O Assassinato de Ahmad Ibn Ismail: Lutas pelo Poder no Império Samanid

Por Adam Ali

O emir Ahmad ibn Ismail foi assassinado no ano de 914. Esta é a história de por que ele foi morto e a luta pelo poder que ocorreu após sua morte.

Ahmad ibn Ismail (907–914) foi um membro da dinastia Samanid, que governou um vasto império que dominou a parte oriental do Califado Abássida desde o final do século IX até o século X. A história oficial dá duas razões para seu assassinato. A primeira foi que ele mostrou favor excessivo para com a classe acadêmica e religiosa em sua capital, Bukhara (que agora se encontra no Uzbequistão). Os escravos de Ahmad estavam infelizes por serem negligenciados e com o patrocínio e a riqueza que seu mestre concedeu aos estudiosos da cidade. A segunda razão dada nas histórias oficiais é que Ahmad ibn Ismail executou vários de seus escravos por má conduta e seus camaradas estavam ansiosos para vingar suas mortes.

No entanto, há outro relato feito por um autor medieval, Ibn Zafir, que lança muito mais luz sobre os eventos que ocorreram que levaram ao assassinato do emir e às consequências do regicídio. O relato de Ibn Zafir traz à luz a amarga rivalidade entre dois grupos: os escravos turcos que formavam a guarda de elite do emir de elite e os Bukharans (principalmente a pequena nobreza / nobreza livre e os membros nascidos livres do exército). O manuscrito de Ibn Zafir, que descreve esses eventos, foi traduzido por Luke Treadwell, e é por meio desse relato que irei delinear a série de eventos que levariam ao assassinato do emir.

Quem eram os samânidas

Antes de entrar na história, gostaria de contextualizar os eventos que serão contados, apresentando um breve esboço da dinastia Samanid, suas origens, ascensão ao poder e sua importância na história islâmica. Também discutirei brevemente a “escravidão” e suas várias formas no mundo muçulmano pré-moderno, que difere muito do entendimento padrão do que a escravidão é / foi na história ocidental.

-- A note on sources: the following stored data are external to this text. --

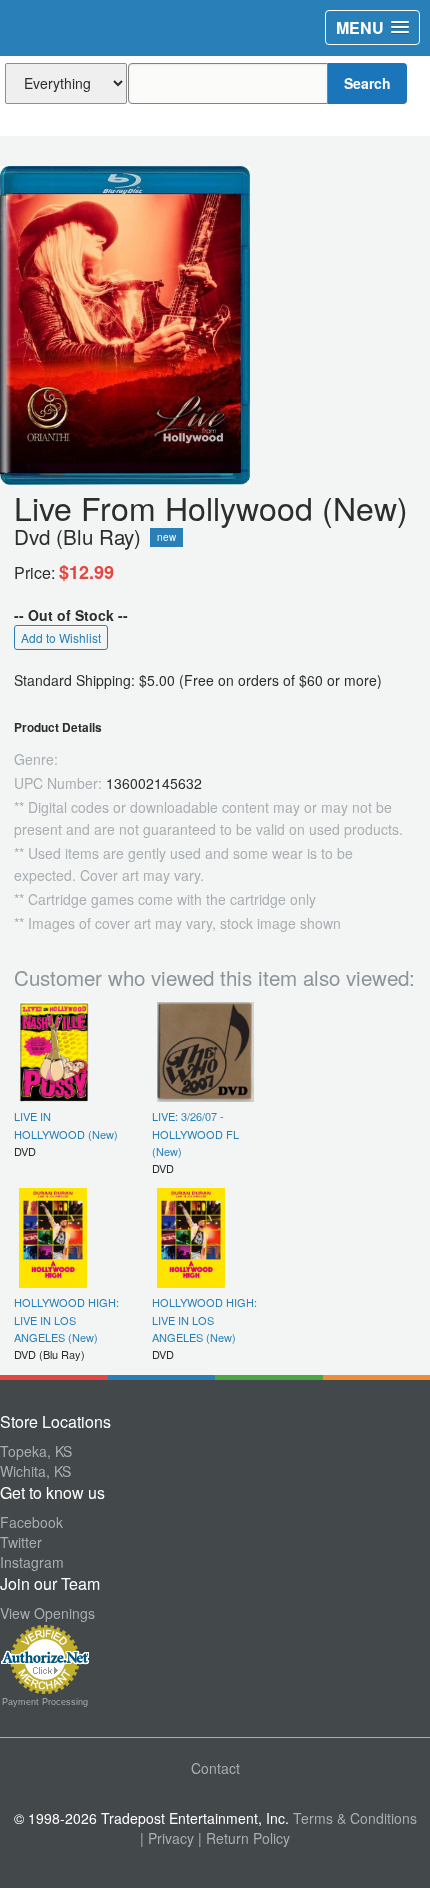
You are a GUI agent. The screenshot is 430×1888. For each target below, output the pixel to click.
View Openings (47, 1613)
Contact (215, 1768)
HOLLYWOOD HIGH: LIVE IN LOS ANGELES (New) (66, 1319)
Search (367, 83)
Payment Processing (45, 1702)
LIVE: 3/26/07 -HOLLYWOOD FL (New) (195, 1133)
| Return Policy (244, 1838)
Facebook (31, 1522)
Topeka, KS (36, 1451)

Os samânidas aparecem pela primeira vez em cena durante o governo do Khurasan de al-Mamun. Al-Mamun foi filho do califa abássida Harun al-Rashid (r. 786-809). Seu pai o havia nomeado governador de um Khurasan autônomo e como o segundo na linha de sucessão ao califado depois de seu irmão mais velho, al-Amin. O arranjo de Al-Rashid para sua sucessão foi uma das principais causas para a devastadora Guerra Civil Abássida entre os irmãos durante os anos 811-813 (durando até 819 no Iraque até que o vitorioso al-Mamun marchou de volta para Bagdá vindo de Khurasan). Os samânidas apoiaram al-Mamun antes da guerra civil contra o rebelde Rafi ibn Layth e também durante a guerra civil contra seu irmão.

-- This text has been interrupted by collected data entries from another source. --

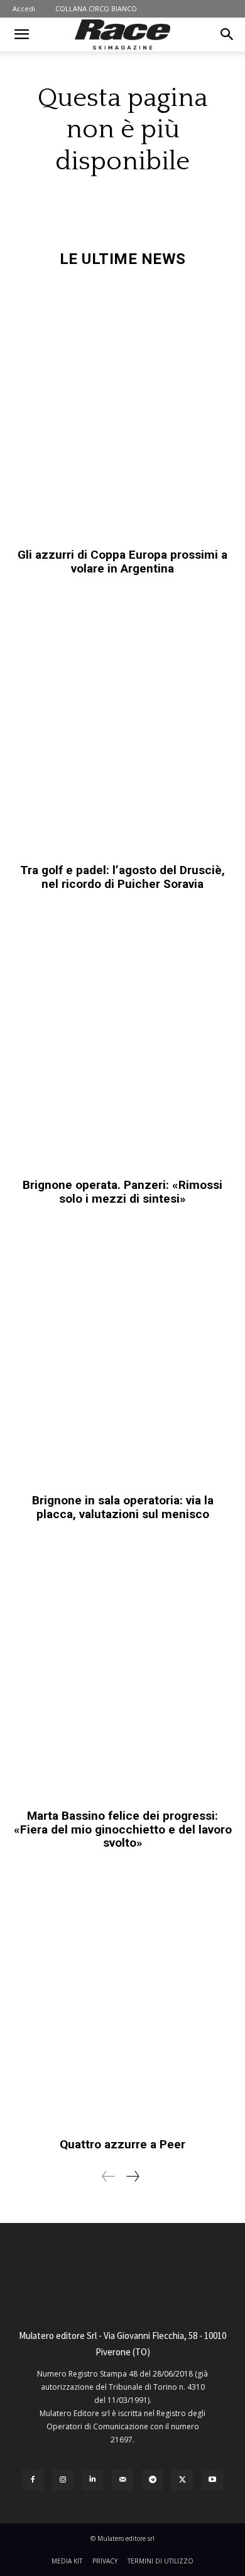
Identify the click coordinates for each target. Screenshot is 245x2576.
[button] (21, 34)
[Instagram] (63, 2480)
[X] (182, 2480)
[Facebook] (32, 2480)
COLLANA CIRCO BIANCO (96, 8)
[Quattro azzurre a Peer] (122, 2000)
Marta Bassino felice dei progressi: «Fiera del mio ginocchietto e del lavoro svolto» (123, 1829)
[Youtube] (212, 2480)
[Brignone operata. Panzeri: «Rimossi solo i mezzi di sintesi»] (122, 1041)
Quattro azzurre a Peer (122, 2144)
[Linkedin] (93, 2480)
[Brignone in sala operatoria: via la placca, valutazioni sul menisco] (122, 1356)
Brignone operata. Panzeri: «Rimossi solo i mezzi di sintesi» (122, 1192)
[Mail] (122, 2480)
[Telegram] (152, 2480)
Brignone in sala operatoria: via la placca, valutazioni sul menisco (123, 1507)
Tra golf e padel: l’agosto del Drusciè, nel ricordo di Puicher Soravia (122, 877)
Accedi (24, 8)
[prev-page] (108, 2176)
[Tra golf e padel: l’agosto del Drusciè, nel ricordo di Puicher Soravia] (122, 726)
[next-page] (132, 2176)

Os membros da família Samanid eram nobres locais do Irã oriental que afirmavam ser descendentes da família nobre sassânida de Bahram Chubin, do clã real Mihran. Não temos certeza se essa afirmação é verdadeira, mas é certo que os samânidas descendiam de antigas linhas aristocráticas e / ou sacerdotais iranianas, não muito diferente dos famosos vizires Barmakid dos abássidas. As fontes afirmam que Saman khuda aceitou o Islã do governador árabe do Khurasan, Asad ibn Abdballah al-Qasri (723-727). Saman nomeou seu filho Asad em homenagem ao governador. Foram os quatro filhos de Asad: Nuh, Ahmad, Yahya e Ilyas, que foram recompensados ​​por al-Mamun em Khurasan por seu apoio ao califa com vários governadores. Nuh recebeu Samarqand, Ahmad recebeu Farghana, Yahya recebeu Shash e Ilyas recebeu Herat. Com esses governos, os samânidas conseguiram se estabelecer como a principal potência na Transoxânia (conhecida em árabe como ma wara al-nahr significando a terra além do rio [Oxus]). Seus patronos eram os governadores Tahirid (descendentes de Tahir ibn Husayn, o comandante vitorioso de al-Mamun durante a Guerra Civil Abássida) e os samânidas inicialmente dependiam de seu apoio. Os Saffarids tiraram Khurasan dos Tahirids em 870, mas dentro de algumas décadas foram derrotados pelos Samânidas na Batalha de Balkh em 901.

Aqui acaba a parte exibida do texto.